Marco Antonio Araújo
Há pessoas que acham que a abertura dos arquivos da ditadura militar e a luta para esmiuçar os detalhes sobre militantes mortos e desaparecidos é um esforço inútil, coisa de esquerda rancorosa vingativa. Pois não é.
Um país sem memória está condenado a repetir os erros do passado. E muitos foram cometidos. Conhecer a própria história é a única forma de reconhecê-los.
Nesta semana tivemos uma prova disso, no chocante depoimento do ex-delegado da Polícia Civil Claudio Guerra. É aterrador.
Entre os muitos esclarecimentos prestados, em entrevista concedida no Espírito Santo a um vereador integrante da Comissão Municipal da Verdade de São Paulo, Guerra (que coincidência, né?) admitiu que foi o autor da explosão de uma bomba no jornal O Estado de S. Paulo, na década de 1980.
Também confirmou o que muita gente séria sempre denunciou: o governo militar, no período final do golpe de estado, desencadeou em todo o Brasil atentados com o objetivo de desmoralizar a esquerda no País, para "não permitir a abertura política”.
Uma das partes mais assustadoras da conversa é quando o ex-delegado afirma que “ficava clandestinamente à disposição do escritório do Sistema Nacional de Informações (SNI)” e realizava execuções a pedido do órgão.
Guerra se lembra de, em São Paulo, ter executado pelo menos três pessoas a pedido do governo. “Só vim saber o nome de pessoas que morreram quando fomos ver datas e locais que fiz a execução”. Um profissional.
Tortura e assassinatos eram praticados inclusive por expoentes da repressão, como o coronel Brilhante Ustra e o delegado Sérgio Paranhos Fleury. Este último, além de corrupto, segundo Guerra, tinha prazer em torturar pessoalmente os presos políticos. Covarde, metralhou os líderes comunistas no episódio que ficou conhecido como Chacina da Lapa, em 1976. "Não teve resistência, o Fleury metralhou. As armas que disseram que estavam lá foram ‘plantadas’, afirmo com toda a segurança”, contou.
Esse mar de sangue foi patrocinado com recursos vindos de bancos, como o Mercantil do Estado de São Paulo, e empresas, como a Ultragas e o jornal Folha de S. Paulo. Isso mesmo, um jornal.

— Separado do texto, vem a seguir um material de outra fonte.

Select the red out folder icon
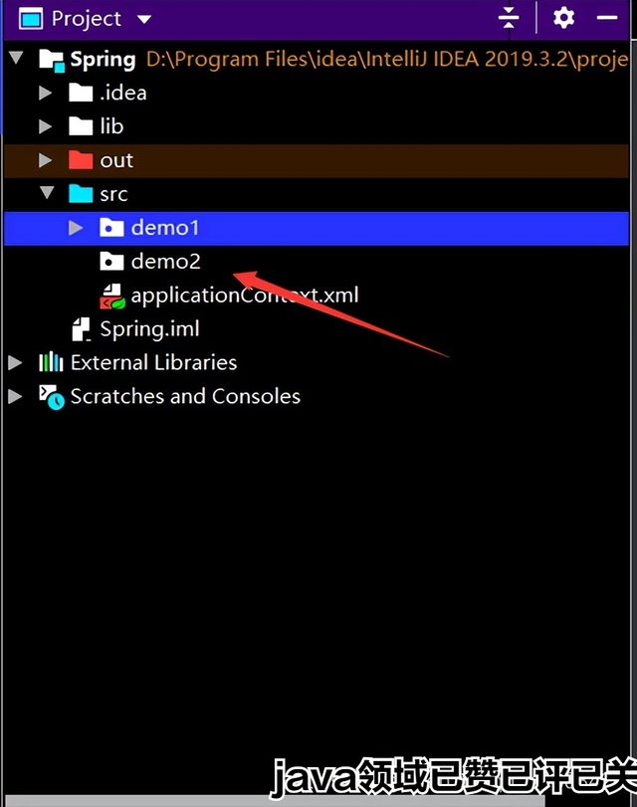Viewport: 637px width, 807px height. pos(81,160)
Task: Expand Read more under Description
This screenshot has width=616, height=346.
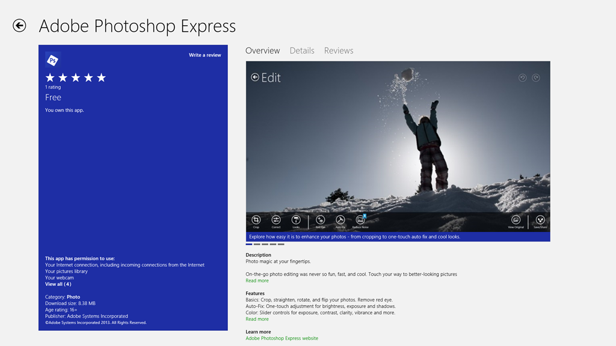Action: [x=257, y=281]
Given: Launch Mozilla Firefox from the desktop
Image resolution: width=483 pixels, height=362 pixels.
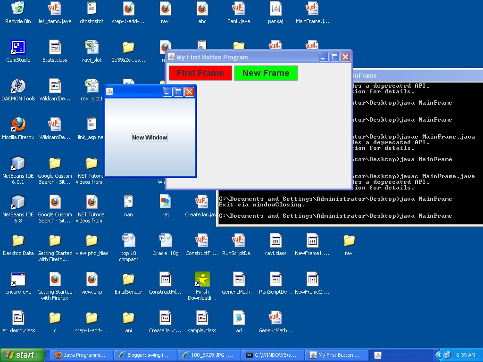Looking at the screenshot, I should click(x=18, y=125).
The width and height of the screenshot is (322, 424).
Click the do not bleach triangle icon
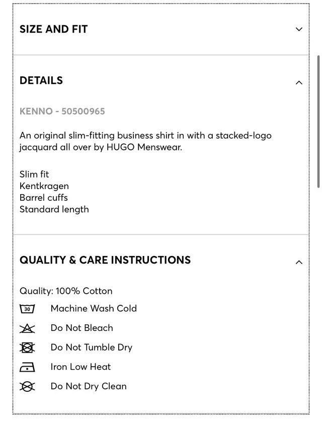(x=27, y=328)
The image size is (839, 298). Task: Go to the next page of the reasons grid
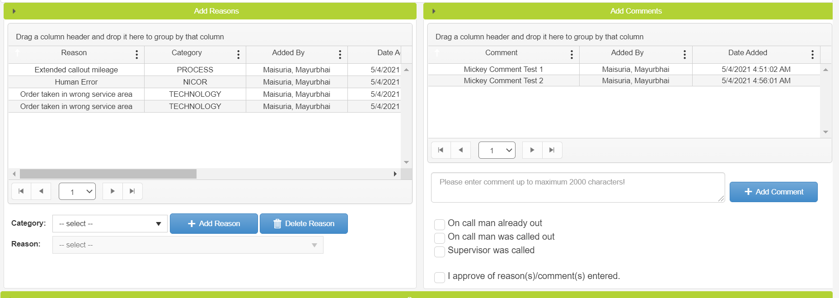point(112,191)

Depois os barões da mídia ficam negando que colaboraram criminosamente com o terrorismo de Estado.
Otávio Frias, então dono da publicação, visitava o DOPS (Departamento de Ordem Política e Social), e "era amigo pessoal de Fleury”, afirmou o ex-delegado.
Que cena: um poderoso jornalista visitando o local onde militantes eram barbaramente espancados, mortos e depois cremados.

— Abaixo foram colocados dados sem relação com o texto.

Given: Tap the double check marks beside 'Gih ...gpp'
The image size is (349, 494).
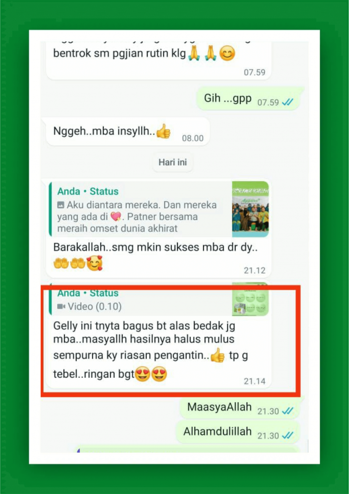Looking at the screenshot, I should (x=288, y=102).
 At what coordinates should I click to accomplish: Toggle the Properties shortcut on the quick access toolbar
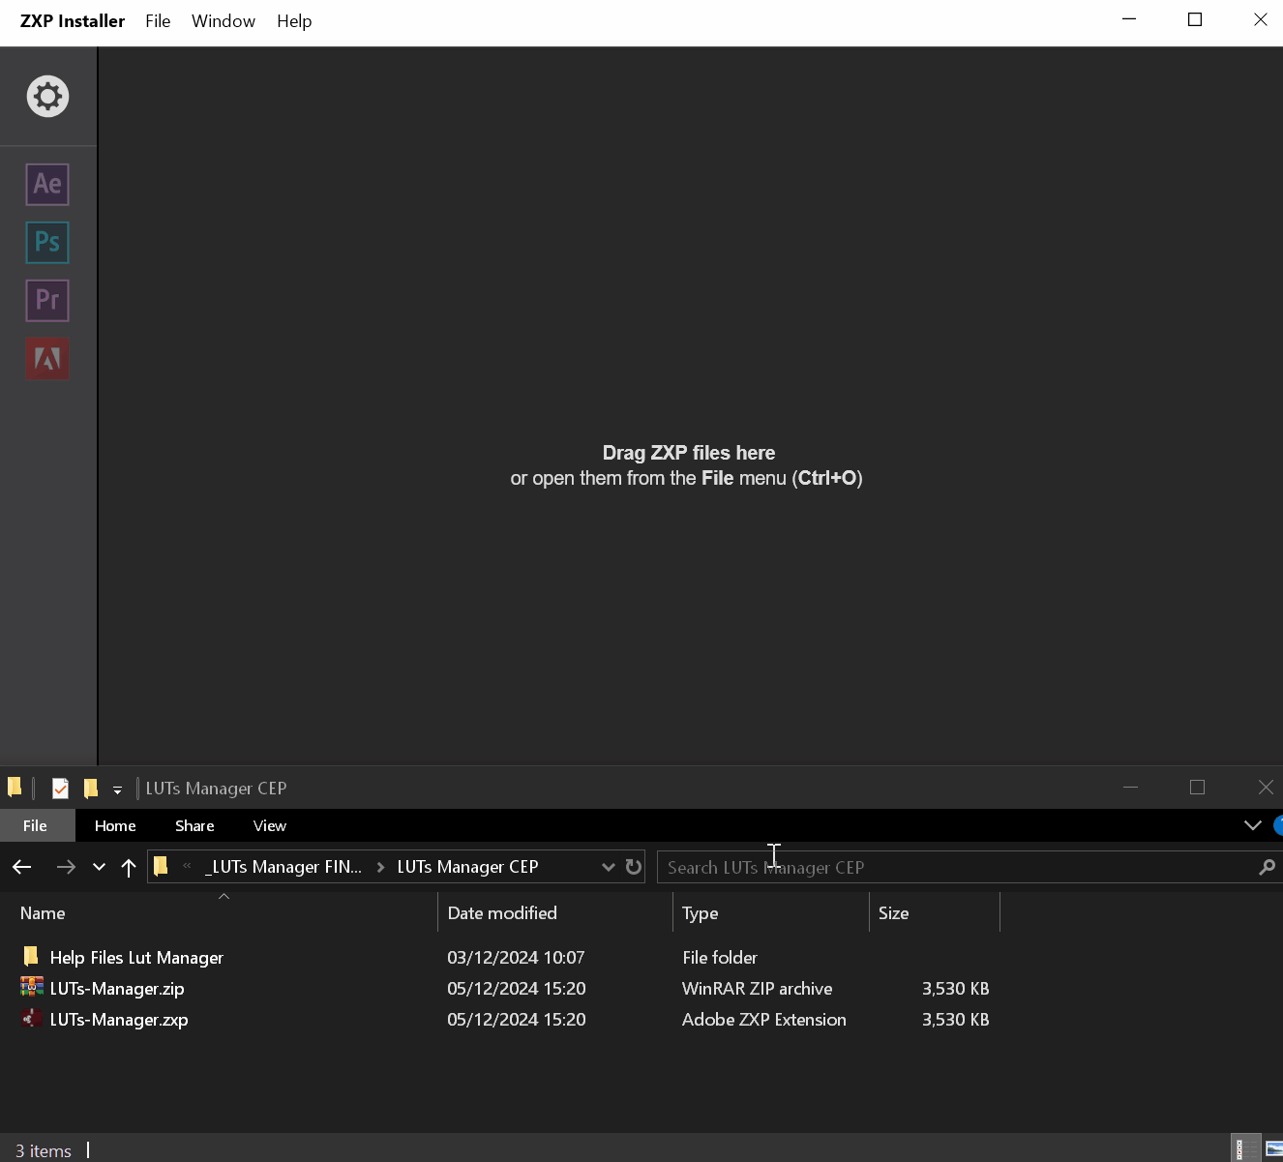pos(60,788)
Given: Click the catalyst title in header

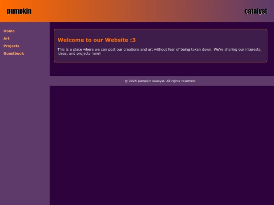Looking at the screenshot, I should tap(256, 11).

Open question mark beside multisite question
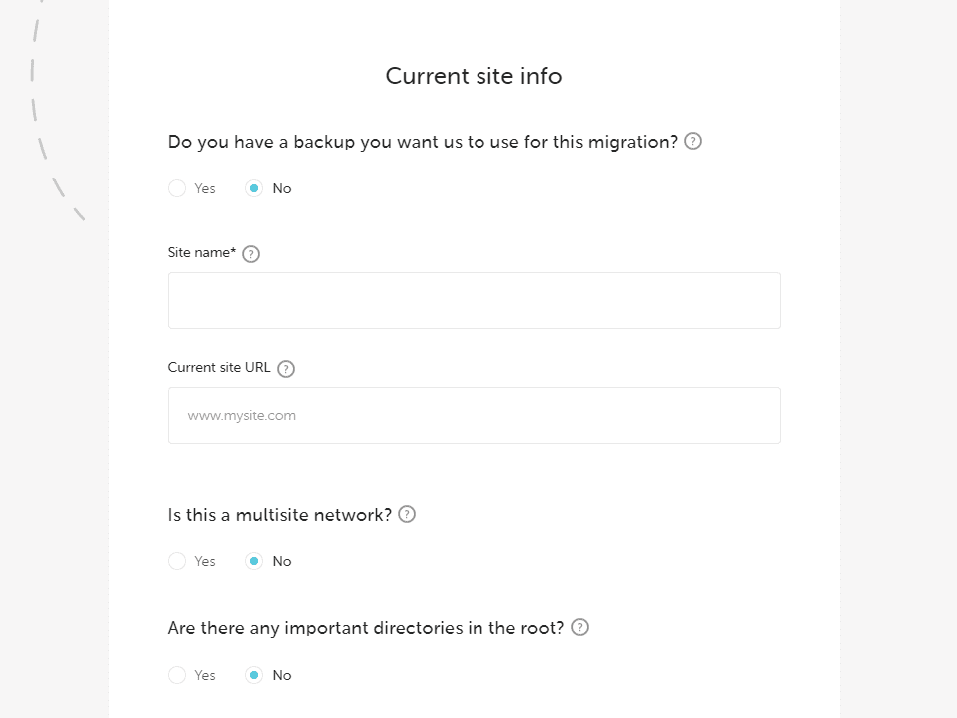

Sim, queimados, pois, friamente, os heróis da "revolução de 64" perceberam que enterrar suas vítimas “estava dando problema e, a partir de 1973 ou 1974 começaram a cremar".
São relatos tão assustadores que falam por si. Dispensam comentários.
E depois tem gente que acha, sentada em seus sofás, que isso é remoer o passado. Nesse caso, remoer é pouco. Basta lembrar das cinzas...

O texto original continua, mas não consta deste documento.